[Records from a data collection]
• • • • •

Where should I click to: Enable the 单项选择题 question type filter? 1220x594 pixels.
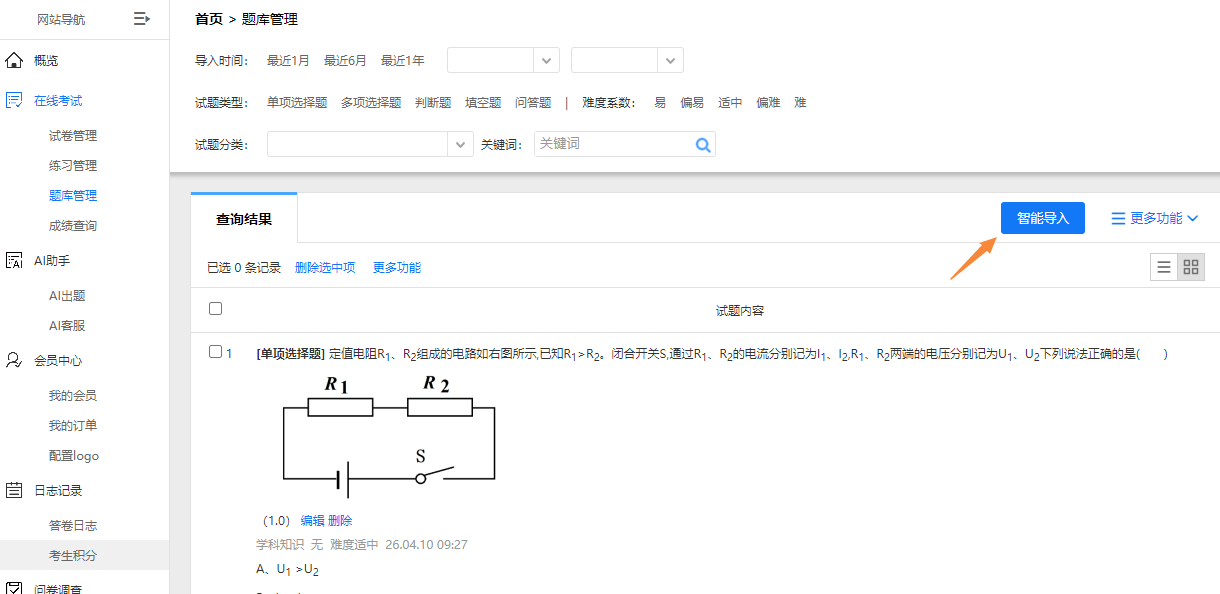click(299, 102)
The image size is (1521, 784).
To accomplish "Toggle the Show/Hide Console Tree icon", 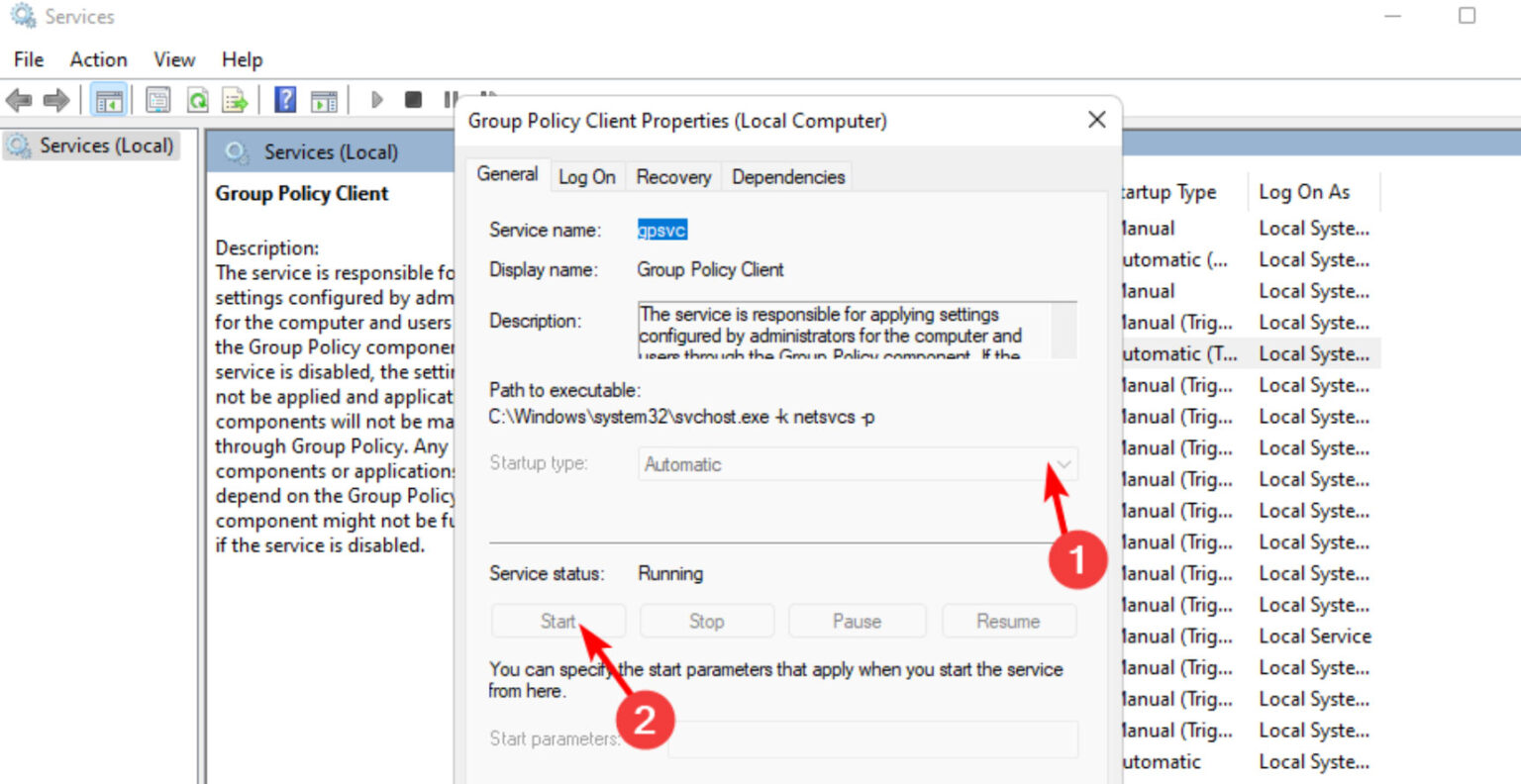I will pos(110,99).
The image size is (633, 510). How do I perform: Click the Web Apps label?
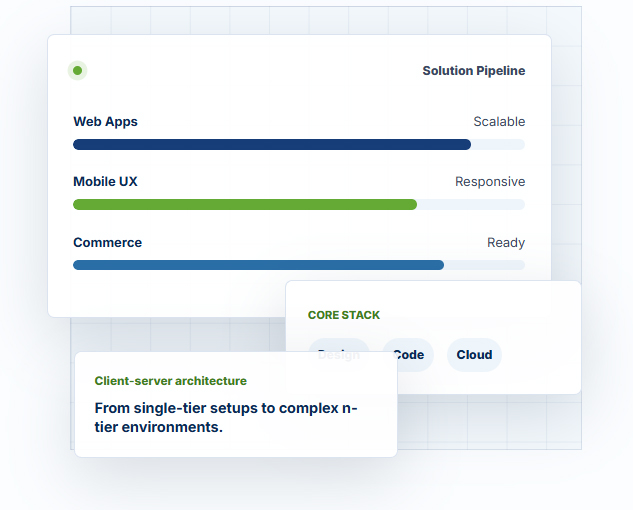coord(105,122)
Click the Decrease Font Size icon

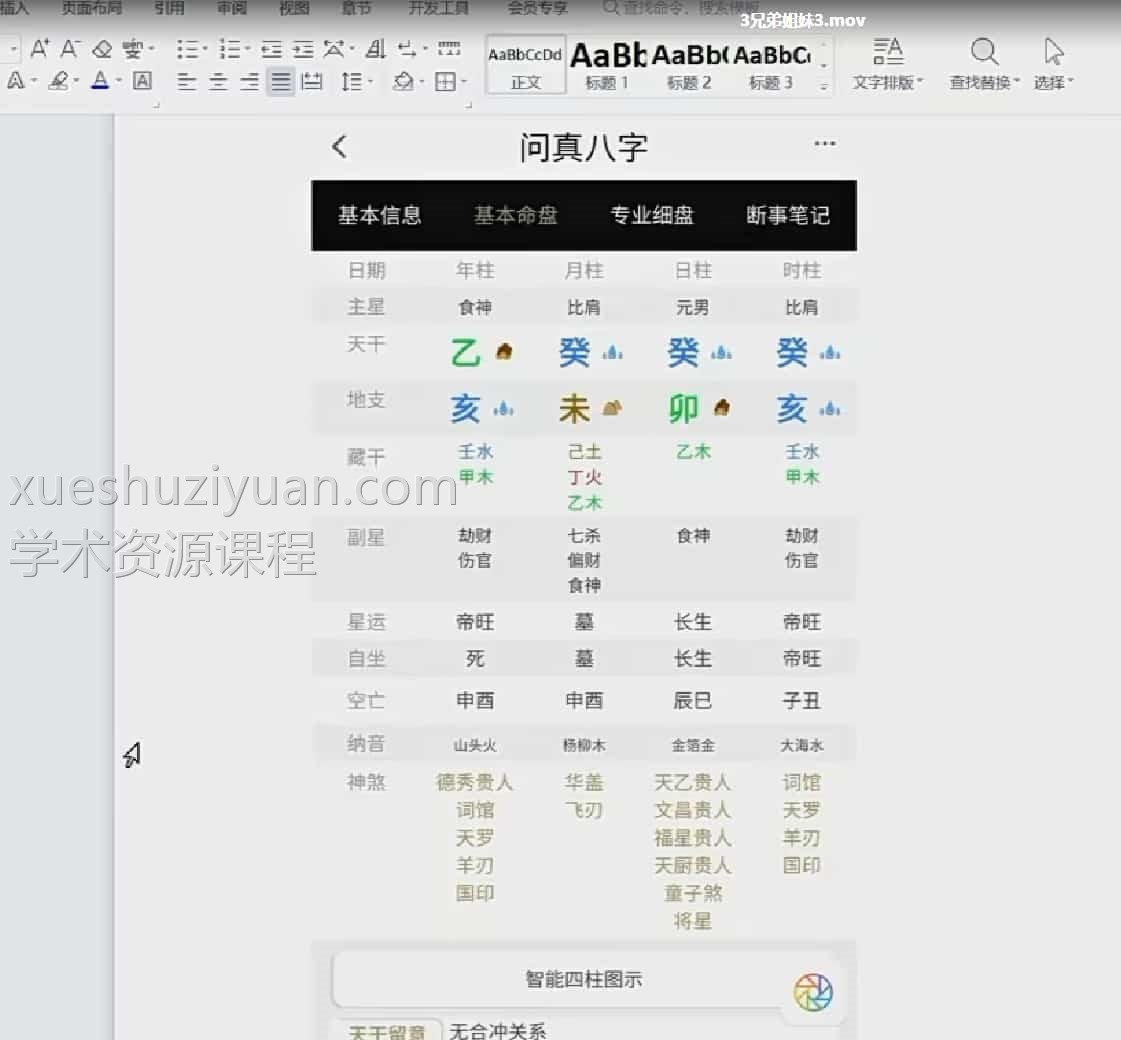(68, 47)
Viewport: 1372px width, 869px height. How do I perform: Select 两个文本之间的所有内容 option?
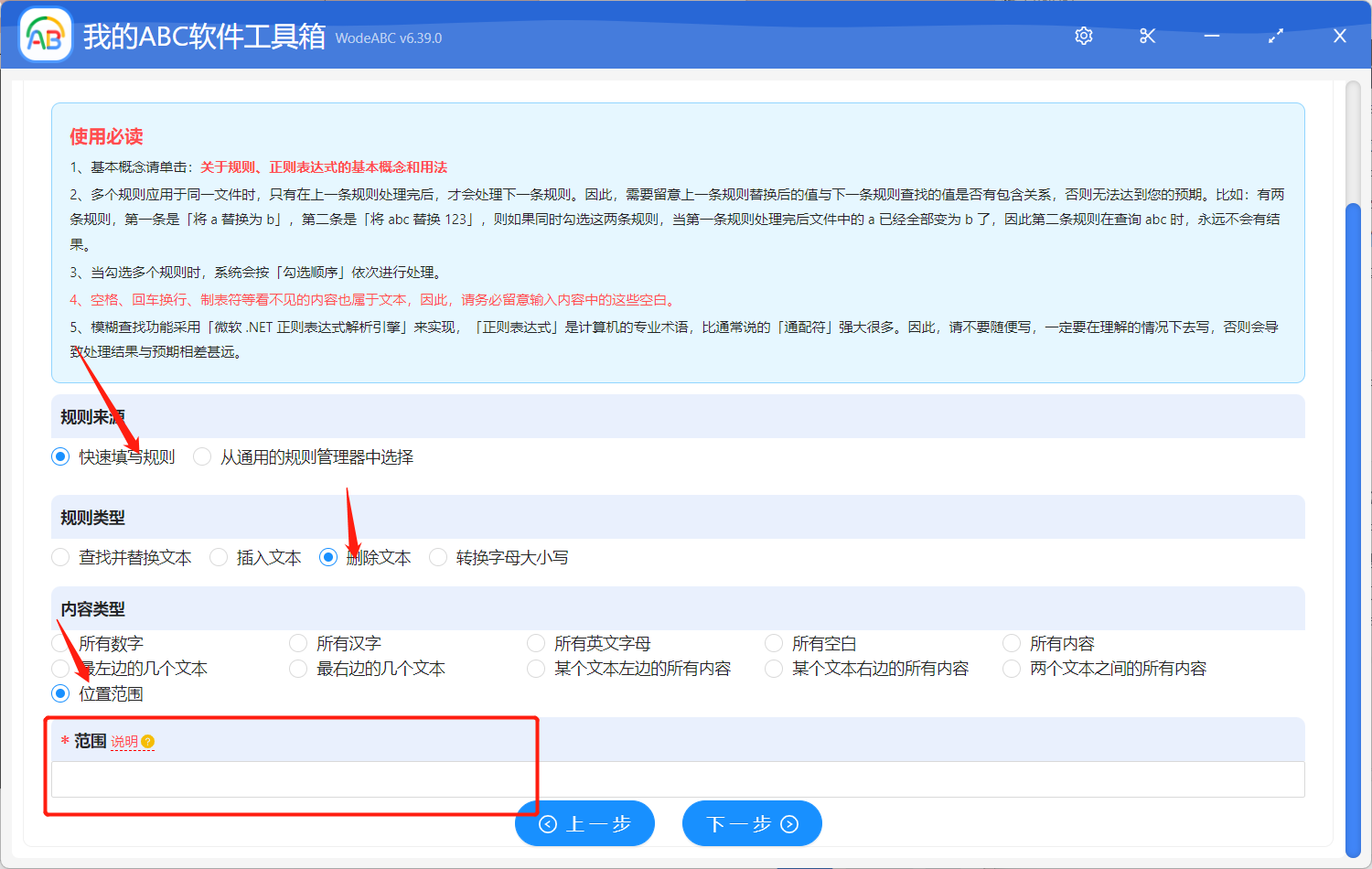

• • • • •

Pull out each line of the material that contains the word "perform", and copy those lines unchanged.

-- Response --
The image size is (633, 510). How do I perform: Click the Web Apps label?
Viewport: 1372px width, 869px height. How do I perform: Select 两个文本之间的所有内容 option?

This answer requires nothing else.